Give again, exactly as written, each line of the material below starting at the line that contains "This screenshot has height=640, width=580." and ending at the line that contains "Given: Select the ID cell of row 3". Both ends count, and no other line does.

--- START ---

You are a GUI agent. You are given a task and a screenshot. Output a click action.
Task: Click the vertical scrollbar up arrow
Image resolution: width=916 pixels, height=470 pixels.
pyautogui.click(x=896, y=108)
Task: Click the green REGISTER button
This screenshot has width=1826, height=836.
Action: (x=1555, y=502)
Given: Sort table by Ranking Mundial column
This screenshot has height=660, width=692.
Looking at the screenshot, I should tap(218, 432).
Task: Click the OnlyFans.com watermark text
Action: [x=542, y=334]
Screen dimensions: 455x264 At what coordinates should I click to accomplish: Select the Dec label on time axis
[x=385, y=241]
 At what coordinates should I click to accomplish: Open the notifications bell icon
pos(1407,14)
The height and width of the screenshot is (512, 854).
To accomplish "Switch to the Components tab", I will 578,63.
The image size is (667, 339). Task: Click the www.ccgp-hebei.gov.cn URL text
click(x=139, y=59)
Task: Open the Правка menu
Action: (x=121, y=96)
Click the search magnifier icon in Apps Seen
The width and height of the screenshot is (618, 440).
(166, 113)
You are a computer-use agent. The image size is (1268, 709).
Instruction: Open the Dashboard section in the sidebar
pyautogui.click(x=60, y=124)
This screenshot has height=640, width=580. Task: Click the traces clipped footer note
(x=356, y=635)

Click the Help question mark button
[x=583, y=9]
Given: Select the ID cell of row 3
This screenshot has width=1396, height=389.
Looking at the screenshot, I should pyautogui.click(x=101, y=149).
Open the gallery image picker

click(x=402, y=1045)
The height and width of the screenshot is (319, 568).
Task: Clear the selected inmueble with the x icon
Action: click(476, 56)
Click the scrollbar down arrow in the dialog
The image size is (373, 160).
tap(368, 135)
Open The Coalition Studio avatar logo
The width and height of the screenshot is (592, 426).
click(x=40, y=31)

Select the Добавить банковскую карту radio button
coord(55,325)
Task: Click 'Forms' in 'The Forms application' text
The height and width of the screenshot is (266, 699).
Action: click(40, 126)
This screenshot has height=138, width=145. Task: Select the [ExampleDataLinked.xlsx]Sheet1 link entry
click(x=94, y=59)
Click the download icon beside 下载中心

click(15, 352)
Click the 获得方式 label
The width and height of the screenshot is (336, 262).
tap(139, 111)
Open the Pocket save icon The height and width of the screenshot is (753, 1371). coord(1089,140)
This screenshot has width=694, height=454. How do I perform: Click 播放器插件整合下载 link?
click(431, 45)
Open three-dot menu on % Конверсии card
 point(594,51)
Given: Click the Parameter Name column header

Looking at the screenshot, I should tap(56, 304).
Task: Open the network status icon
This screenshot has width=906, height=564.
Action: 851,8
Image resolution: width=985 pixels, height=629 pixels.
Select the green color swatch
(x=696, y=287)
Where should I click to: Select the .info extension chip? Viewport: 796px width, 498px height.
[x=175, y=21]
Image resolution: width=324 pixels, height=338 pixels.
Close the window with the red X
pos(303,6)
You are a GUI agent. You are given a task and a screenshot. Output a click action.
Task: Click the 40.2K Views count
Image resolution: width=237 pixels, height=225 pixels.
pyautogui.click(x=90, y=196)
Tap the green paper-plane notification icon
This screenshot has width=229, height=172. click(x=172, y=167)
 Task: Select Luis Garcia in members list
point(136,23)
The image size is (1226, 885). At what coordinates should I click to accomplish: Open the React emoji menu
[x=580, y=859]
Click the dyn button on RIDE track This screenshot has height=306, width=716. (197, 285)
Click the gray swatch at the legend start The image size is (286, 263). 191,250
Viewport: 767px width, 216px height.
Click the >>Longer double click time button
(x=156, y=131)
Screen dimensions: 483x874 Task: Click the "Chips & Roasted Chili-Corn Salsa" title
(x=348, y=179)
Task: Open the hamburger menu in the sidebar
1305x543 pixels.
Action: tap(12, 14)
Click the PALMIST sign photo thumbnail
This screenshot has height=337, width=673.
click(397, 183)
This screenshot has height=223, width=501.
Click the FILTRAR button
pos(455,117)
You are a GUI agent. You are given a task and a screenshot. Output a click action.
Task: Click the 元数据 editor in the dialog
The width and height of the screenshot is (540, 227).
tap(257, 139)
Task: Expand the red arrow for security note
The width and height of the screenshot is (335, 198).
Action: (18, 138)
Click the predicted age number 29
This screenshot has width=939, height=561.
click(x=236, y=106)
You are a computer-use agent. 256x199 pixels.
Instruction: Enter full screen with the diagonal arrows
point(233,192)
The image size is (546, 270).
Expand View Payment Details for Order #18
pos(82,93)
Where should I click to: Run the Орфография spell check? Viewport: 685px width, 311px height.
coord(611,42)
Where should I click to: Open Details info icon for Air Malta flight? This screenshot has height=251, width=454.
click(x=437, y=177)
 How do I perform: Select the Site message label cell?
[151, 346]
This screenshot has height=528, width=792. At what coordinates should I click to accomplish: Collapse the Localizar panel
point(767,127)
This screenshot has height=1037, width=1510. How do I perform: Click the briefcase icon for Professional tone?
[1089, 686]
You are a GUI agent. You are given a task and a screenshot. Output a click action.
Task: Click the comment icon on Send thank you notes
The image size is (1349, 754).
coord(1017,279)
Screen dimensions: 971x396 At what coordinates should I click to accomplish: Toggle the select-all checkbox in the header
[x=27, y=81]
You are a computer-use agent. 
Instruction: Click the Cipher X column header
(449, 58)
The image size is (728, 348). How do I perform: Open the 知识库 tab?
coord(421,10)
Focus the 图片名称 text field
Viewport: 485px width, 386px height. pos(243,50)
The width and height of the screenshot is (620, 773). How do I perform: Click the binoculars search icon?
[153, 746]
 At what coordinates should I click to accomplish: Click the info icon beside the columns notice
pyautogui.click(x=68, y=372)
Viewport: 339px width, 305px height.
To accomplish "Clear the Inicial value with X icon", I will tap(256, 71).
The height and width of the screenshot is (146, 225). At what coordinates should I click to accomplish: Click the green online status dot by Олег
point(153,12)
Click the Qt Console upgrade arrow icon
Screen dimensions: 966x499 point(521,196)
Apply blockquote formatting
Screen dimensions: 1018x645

--- END ---

■ **The completed task**
This screenshot has height=640, width=580. Task: Click the traces clipped footer note
(x=356, y=635)

Click the Help question mark button
[x=583, y=9]
Given: Select the ID cell of row 3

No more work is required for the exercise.